It seems that during inclement weather, especially, parents drive their children to and from school, and to keep their children from getting wet or too cold, park in bus stop areas, double park and block traffic. Buses can’t even get into the block sometimes. Children going to or from the buses are forced to walk into the street or between cars, creating a very dangerous situation.

Captain Heaney asks parents to park legally a block or two away from the school and then walk their children to the entrance. He says police will be assigned to duties at each school to enforce the rules and give a summons when necessary. I had been on the PTAs of PS 26, Ryan J.H. S., and Jamaica H.S. (where I had been PTA president) so I knew of the parking problems for decades. I hope this current crackdown works, but the 107th Precinct will have to assign police more or less permanently and I don’t know if we have enough officers assigned to the precinct.
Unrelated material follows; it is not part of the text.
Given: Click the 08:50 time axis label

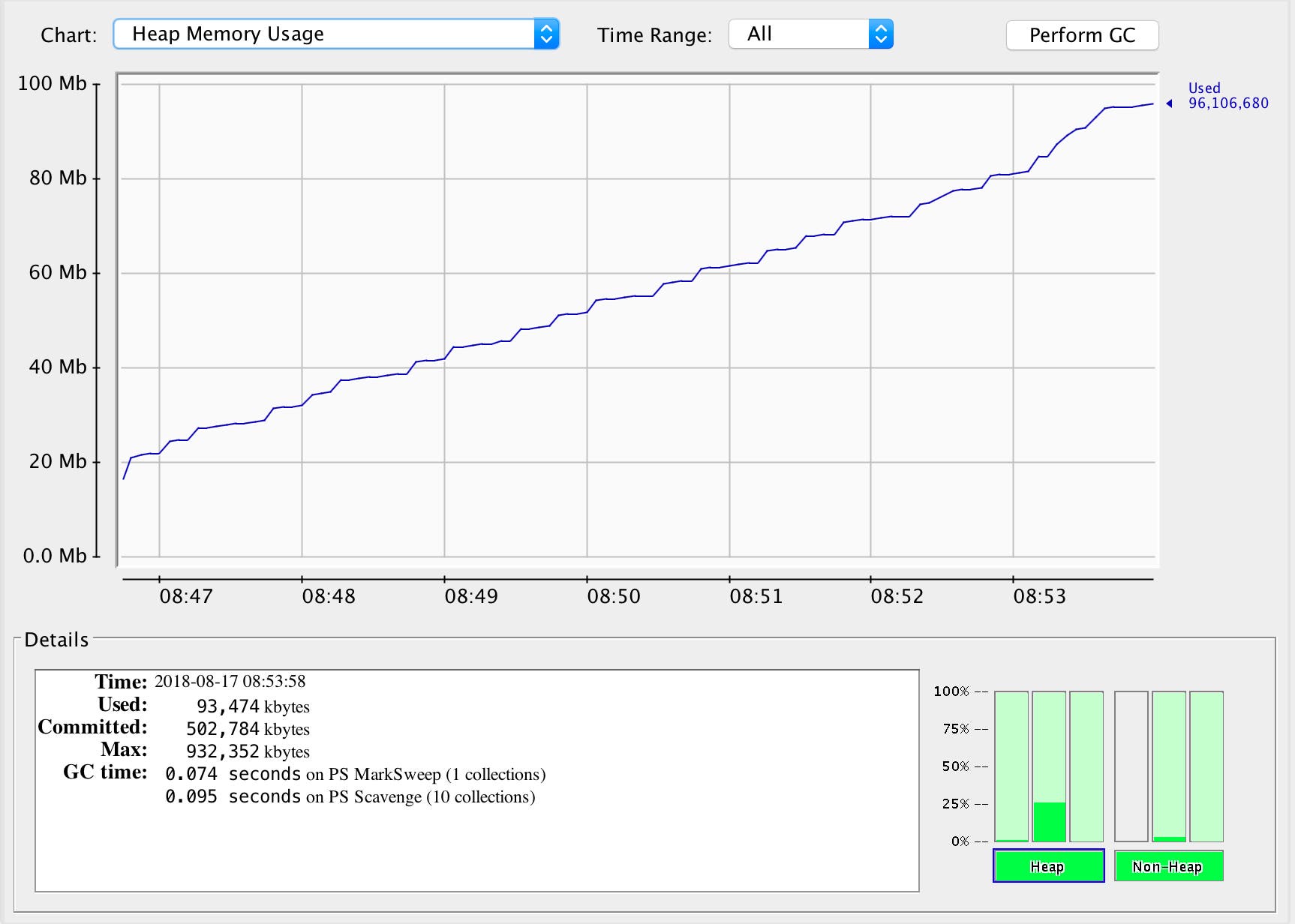Looking at the screenshot, I should (x=614, y=596).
The 107th Precinct has a number of programs to serve the community which people can become involved with, such as being an auxiliary police officer. One joins the program, receives training and then assists the police at different times. The participant can earn up to 3 college credits after receiving 90 hours of training; a number of St. John’s University students in a law enforcement program have volunteered to be auxiliary police in the 107th Precinct. Call P.O. Robert Carmondy at 969-5168.

The Youth Officers conduct an Explorer Scout Program for young men and women ages 14 - 20 every Friday at 4:30 p.m. at the precinct. There is also a Cadet Corps where cadets can earn up to $36,000 for college expenses with guaranteed placement as a New York City police officer. The Youth Officers also will make presentation to groups to discuss child safety concerns. For information call P.O. Carmondy at 969-6081.

The Crime Prevention Officer will speak to your group about personal safety, will survey your home or business and recommend ways to improve security and coordinates the VIN etching of your car windows and marking of the airbags. Call Crime Prevention Officer P.O. Joseph Iorio at 969-5998.

Detective Lou Mango is one of our Community Affairs officers, the 107th Precinct's liaison to the community. He coordinates the Blockwatchers Program, the Civilian Patrol and Drug Busters Program. He is ready to speak at your group. Call him at 969-5973.

Captain Patrick Heaney, commanding officer of the 107th, is always available at the meetings of the 107th Precinct Community Council in the precinct every fourth Tuesday of the month, except during July and August. Any resident is invited to attend these 8 p.m. meetings to listen, ask questions or request action for a problem. The captain also attends civic and community group meetings with his officers.


A Bronx resident, Manny Gomez, who is an Army first lieutenant, is pushing a bill in Congress to make police departments wipe out arrest records in certain circumstances. It seems that in 1995 Gomez was approached by police officers on the No. 6 train and asked to come to the precinct because he looked like someone they were looking for. He did, they checked and he was promptly released. Unknown to Gomez, this was considered an arrest which was listed as a “voided arrest.” Four years later, while in the Police Academy, he was dismissed because he had a “police arrest.” After he complained a number of times, the NYPD finally is letting him back into the academy. He is continuing to push the “Clear Your Good Name Act” in Congress and is also suing because he feels that minority police candidates are screened more strictly than white candidates are.


Many people are again getting excited over the size of our rat population. This concern is a cyclical activity the way the rat population grows. Rats feed on garbage and will multiply when people don’t package their garbage properly in sealed garbage cans or plastic bags with ammonia in or on them. The more people throw edible garbage into vacant lots or down sewers or in the halls of their apartments, there will be rats. Poison is only part of the total picture of control because rats can become resistant to poisons if we just rely on it. Education of people is the best way to control rats, but some people are dirtier than rats.